28 U.S.C. § 1442(a)(1). The basic purpose of this provision is to
protect both the federal government and those assisting federal
officials from State interference that may reflect local prejudice
against federally authorized activities. See Watson v. Philip
Morris Cos., 551 U.S. 142, 150 (2007).
When a private entity, like a government contractor,
seeks removal under this provision, it must show that (1) it was
"acting under" a federal officer's authority, (2) the charged
conduct was "for or relating to" that authority, and (3) it can
assert a "colorable federal defense" to the suit. Chevron USA
Inc. v. Plaquemines Parish, La., 146 S. Ct. 1052, 1057–58 (2026)

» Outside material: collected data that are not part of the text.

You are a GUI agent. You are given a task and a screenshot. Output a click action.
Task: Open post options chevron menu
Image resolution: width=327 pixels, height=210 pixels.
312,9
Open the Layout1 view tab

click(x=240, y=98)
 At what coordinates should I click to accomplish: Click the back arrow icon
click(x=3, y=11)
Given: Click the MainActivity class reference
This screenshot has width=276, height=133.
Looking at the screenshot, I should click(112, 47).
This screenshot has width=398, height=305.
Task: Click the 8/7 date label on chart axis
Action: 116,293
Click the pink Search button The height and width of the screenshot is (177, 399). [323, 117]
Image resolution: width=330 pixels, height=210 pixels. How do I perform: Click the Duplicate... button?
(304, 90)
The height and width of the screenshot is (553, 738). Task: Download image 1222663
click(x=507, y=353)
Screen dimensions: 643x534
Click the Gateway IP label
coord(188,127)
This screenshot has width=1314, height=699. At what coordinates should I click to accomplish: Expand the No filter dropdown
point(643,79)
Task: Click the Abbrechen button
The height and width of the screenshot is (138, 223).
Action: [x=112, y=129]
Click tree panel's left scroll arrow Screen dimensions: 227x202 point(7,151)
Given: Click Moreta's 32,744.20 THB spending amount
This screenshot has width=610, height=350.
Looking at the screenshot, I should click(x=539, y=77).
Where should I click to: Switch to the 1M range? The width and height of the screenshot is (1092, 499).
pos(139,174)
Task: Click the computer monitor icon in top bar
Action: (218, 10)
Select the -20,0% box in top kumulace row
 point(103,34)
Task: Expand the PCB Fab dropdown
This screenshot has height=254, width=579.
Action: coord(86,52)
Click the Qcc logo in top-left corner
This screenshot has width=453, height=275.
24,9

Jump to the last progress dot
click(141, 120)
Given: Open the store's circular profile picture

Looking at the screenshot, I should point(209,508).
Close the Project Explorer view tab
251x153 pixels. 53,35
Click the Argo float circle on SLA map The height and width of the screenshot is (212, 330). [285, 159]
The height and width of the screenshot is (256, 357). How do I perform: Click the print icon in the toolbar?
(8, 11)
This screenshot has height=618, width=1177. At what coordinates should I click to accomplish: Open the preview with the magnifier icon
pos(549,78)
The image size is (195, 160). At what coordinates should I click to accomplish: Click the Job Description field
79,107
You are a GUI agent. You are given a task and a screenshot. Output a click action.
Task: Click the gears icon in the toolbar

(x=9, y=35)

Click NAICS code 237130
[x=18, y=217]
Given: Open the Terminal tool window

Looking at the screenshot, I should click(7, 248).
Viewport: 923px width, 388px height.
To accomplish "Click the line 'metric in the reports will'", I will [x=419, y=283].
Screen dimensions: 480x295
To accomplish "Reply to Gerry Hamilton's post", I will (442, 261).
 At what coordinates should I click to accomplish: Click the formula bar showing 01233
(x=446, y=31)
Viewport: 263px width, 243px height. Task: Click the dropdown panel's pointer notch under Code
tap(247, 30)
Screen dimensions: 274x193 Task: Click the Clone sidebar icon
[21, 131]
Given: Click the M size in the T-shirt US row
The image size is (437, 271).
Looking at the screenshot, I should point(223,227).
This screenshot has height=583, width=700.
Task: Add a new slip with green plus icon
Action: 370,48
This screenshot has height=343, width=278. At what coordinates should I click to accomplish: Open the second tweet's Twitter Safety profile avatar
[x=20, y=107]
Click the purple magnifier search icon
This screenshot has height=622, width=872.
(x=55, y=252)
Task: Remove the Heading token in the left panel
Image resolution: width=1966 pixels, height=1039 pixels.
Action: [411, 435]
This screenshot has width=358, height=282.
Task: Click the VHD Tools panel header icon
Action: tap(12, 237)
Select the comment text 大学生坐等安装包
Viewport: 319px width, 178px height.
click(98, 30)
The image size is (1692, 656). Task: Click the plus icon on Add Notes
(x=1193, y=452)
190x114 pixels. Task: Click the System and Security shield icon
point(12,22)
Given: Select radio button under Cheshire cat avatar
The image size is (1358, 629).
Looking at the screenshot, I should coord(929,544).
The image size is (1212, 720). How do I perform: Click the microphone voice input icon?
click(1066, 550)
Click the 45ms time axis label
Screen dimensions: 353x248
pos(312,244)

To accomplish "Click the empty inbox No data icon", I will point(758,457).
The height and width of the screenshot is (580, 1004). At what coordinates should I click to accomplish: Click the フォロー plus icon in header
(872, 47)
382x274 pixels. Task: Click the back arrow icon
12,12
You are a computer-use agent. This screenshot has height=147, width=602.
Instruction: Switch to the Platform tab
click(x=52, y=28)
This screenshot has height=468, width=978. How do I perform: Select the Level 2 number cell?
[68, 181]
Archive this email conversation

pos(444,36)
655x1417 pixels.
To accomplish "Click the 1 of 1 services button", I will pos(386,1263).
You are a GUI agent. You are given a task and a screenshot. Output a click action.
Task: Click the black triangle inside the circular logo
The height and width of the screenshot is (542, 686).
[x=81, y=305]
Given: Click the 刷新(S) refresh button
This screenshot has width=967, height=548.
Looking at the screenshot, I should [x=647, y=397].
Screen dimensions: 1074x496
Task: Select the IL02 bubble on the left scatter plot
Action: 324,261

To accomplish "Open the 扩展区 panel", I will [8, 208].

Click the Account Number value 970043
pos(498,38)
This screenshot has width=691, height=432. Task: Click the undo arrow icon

(first quoting 28 U.S.C. § 1442(a)(1); and then quoting Mesa v.
California, 489 U.S. 121, 129 (1989)); Gov't of P.R. v. Express
Scripts, Inc., 119 F.4th 174, 185 (1st Cir. 2024). "[T]he removing
part[y] bear[s] the burden of showing federal officer jurisdiction
as pleaded in their notice of removal," and federal "[c]ourts must
credit that party's theory of the case" for removal. Express
Scripts, 119 F.4th at 184 (citation modified).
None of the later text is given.